The Secretary of State said at the NHS conference this week that it was paramount that best value was delivered and that every pound going into the NHS must deliver it. I agree entirely, but the politics are also important. The politics of the personal are important. Every day, I see individuals who could have a better quality of life but are not getting it. I see people who live in valleys who have difficulties with transport. Even the NHS has difficulties in transporting them from their properties to their places of treatment. If those people were treated differently, they might not need to make half the journeys that they make. They could be liberated by the quality of their care, and what they can do as individuals could change as a result of changes to the system.

Politics more broadly is important. The Government have declared that they will increase national insurance contributions by 1 per cent. to provide all this extra money for the NHS. I applaud that. That is exactly what we should have done, but we were going to get the efficiency gains that went with it. That is what I am questioning, because if we do not increase national insurance contributions and get those gains, the harpies will be on the wire saying, "You won't do it, and you'll have to raise taxation, Gordon." We see them there every day—the City scribblers who write in the press. We must address the problem whether we like it or not. We must have real change and real efficiency, not spurious processes.
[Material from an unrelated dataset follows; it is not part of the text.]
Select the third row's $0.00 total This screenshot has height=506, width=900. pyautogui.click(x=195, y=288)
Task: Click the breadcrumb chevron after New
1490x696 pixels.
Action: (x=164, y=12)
I differ from the Government on how to effect that change. I do not believe that the market does it. We must drive the process if we want a real improvement in 

efficiency. That is how we save the money and improve the quality of care. We do not do that through managerial arrangements elsewhere. To me, that is a false notion. This is the guts of the argument if we are to improve health, deliver better treatments and increase efficiency.
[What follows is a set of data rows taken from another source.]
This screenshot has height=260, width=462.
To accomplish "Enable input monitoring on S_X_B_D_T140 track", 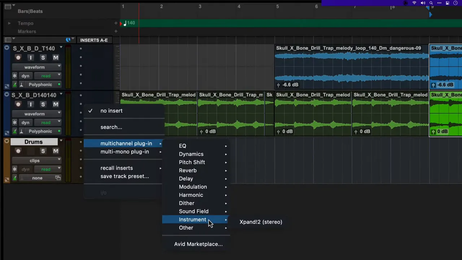I will [x=31, y=58].
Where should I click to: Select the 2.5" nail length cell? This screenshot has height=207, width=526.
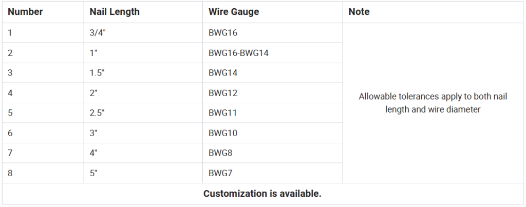(143, 112)
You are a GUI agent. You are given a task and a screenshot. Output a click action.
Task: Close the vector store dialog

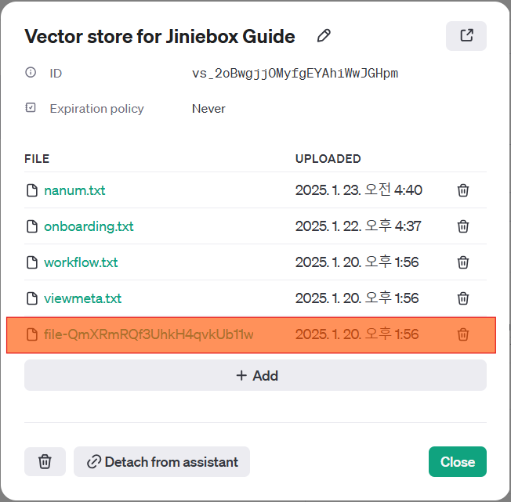pyautogui.click(x=457, y=462)
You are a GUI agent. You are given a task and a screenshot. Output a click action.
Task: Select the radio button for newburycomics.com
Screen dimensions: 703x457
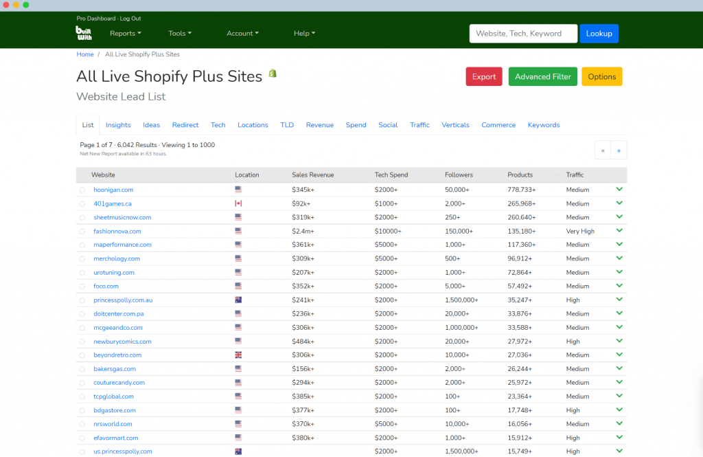[x=82, y=342]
Some of the problems are avoidable. I do not believe that, having put men on the moon in 1969, we cannot do this. Perhaps I am naive, but I take that point of view. A woman who comes to my surgery with foot ulcers because she is diabetic is going through the whole process that I described when she does not need to. It is simply more efficient for the hospital not to see her. We have to find ways around this. How do we do that? I asked that question when I met the Minister, along with a delegation, to discuss another example of the problem. This warrants further examination by Departments working together.
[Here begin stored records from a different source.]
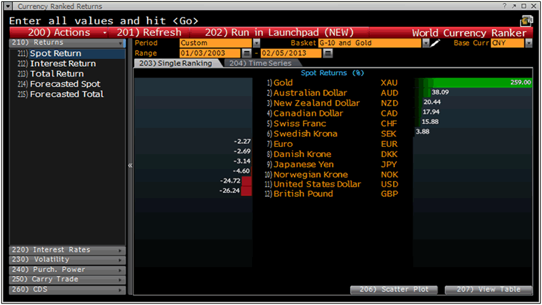Image resolution: width=542 pixels, height=305 pixels.
Task: Edit basket with the pencil icon
Action: click(435, 43)
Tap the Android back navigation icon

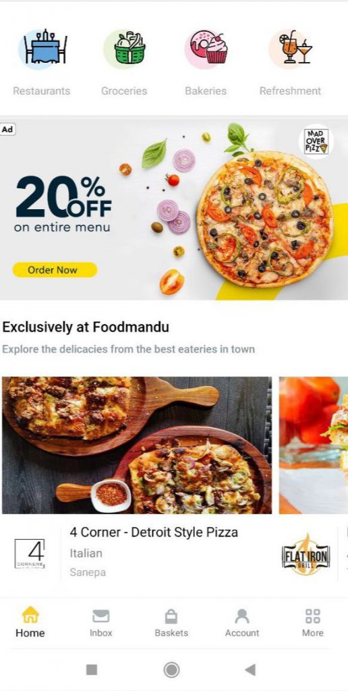(x=250, y=670)
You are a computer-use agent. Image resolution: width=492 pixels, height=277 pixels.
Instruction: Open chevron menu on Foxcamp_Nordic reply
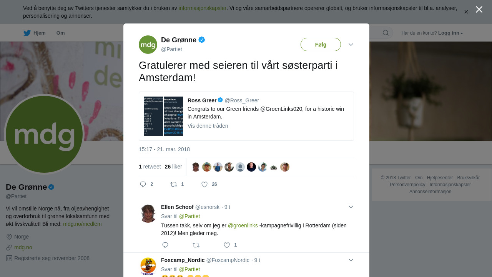(351, 260)
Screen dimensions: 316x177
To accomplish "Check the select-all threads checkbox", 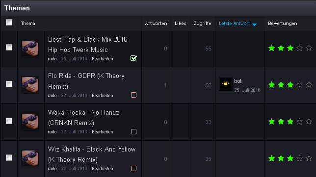I will point(9,23).
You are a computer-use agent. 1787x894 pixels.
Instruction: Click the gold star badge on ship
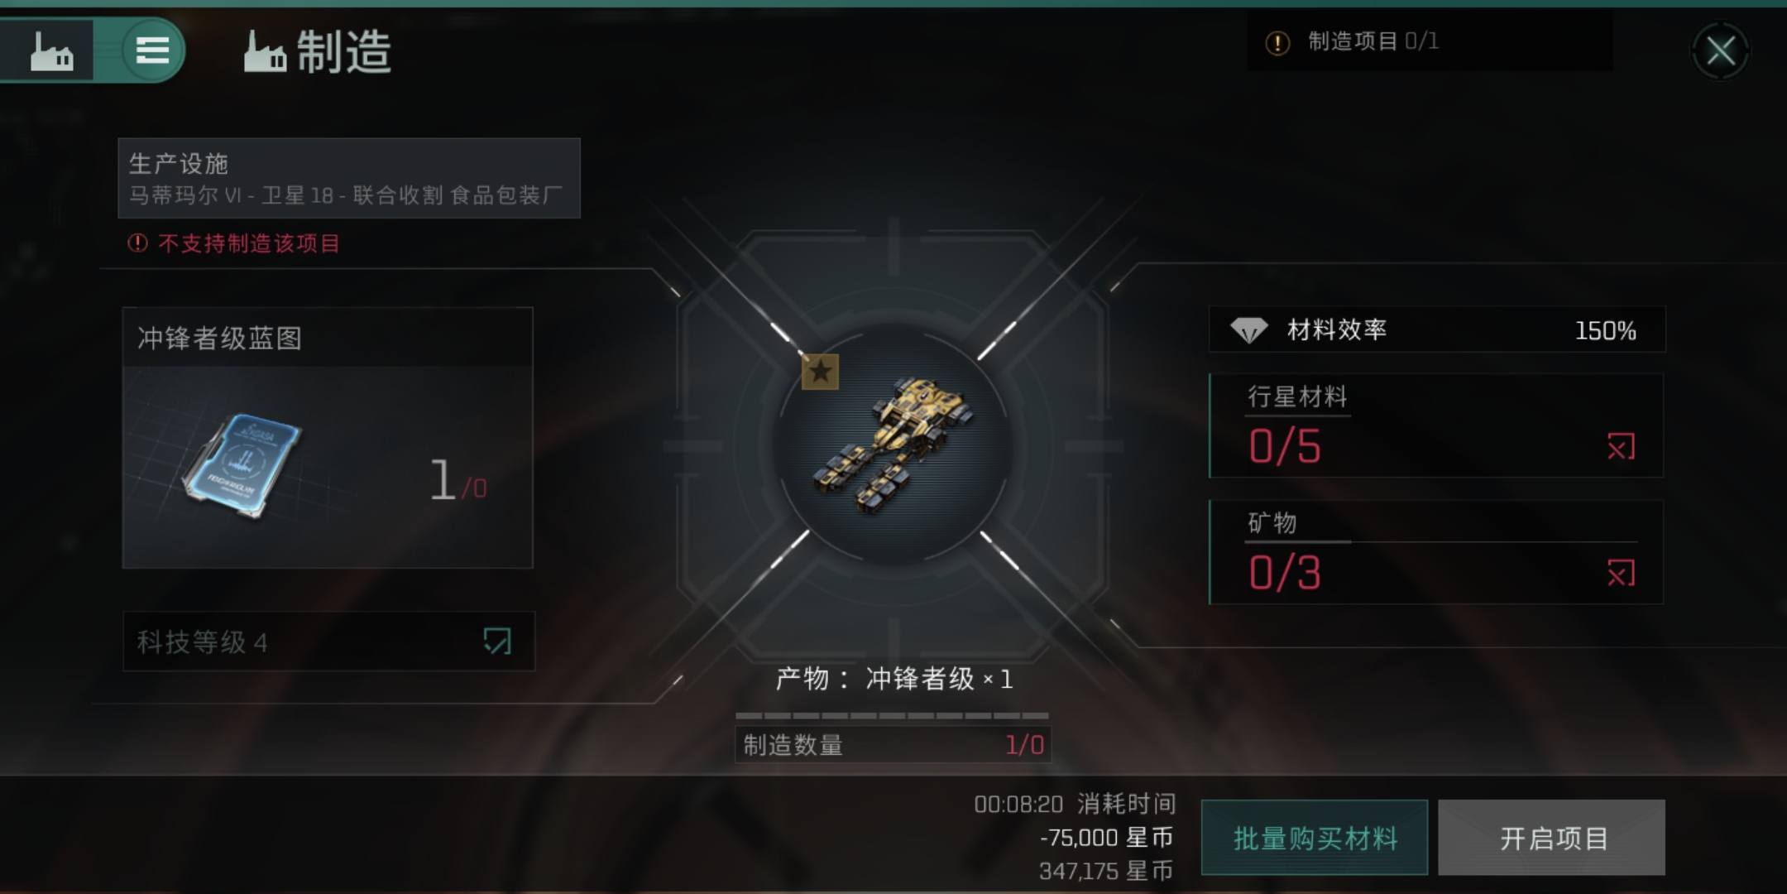coord(820,372)
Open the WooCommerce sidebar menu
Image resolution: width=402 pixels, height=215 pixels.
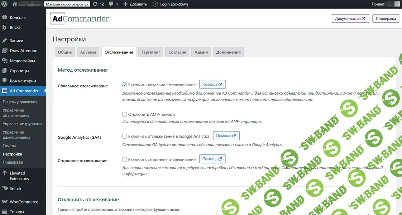[x=24, y=202]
This is the point at which I return to the subject of the Treasury. As you know, Mr. Cook, I served on the Defence Committee during the previous Parliament. In many ways, we had a similar debate. There was a huge overspend on defence budgets, and the Treasury said, "Oh well, we will have resource-cum-budgeting. We will have this, that and the other, and we will sort out all these problems by keeping stocks." Neither the Ministry of Defence nor the Department of Health is Tesco, however. It would be fine if we had a load of tins of beans on a shelf and we wanted to move them quickly and would not be punished for keeping stocks. That is one bit of the argument.

There is, however, something much more fundamental, which relates to process. I want standards such as resource accounting and budgeting—or whatever the other mechanism is—applied across the piece to find the engines of change, one of which I believe is NICE. One could advance a political argument against that, querying whether making a decision about medical efficiency and spending for a bunch of technocrats is a good idea. However, if such a procedure will deliver a change, I do not care about that, because political responsibility will still rest at the top.

Processes must be found to take such action. I hope that the Treasury will take account of the arguments that have been advanced today. Perhaps the Minister can promote a way in which all the Departments responsible for such matters are not subject to blame, but understand the reality of saying, "How do we make two things happen?". That takes me back to the first time that I spoke about such matters in 2002, probably under your chairmanship, Mr. Cook. At the time, I said that two outcomes could be achieved: step change and good, consolidated implemental change in the processes that deliver not only efficiency of spend, but quality of care, with standards being driven up for patients.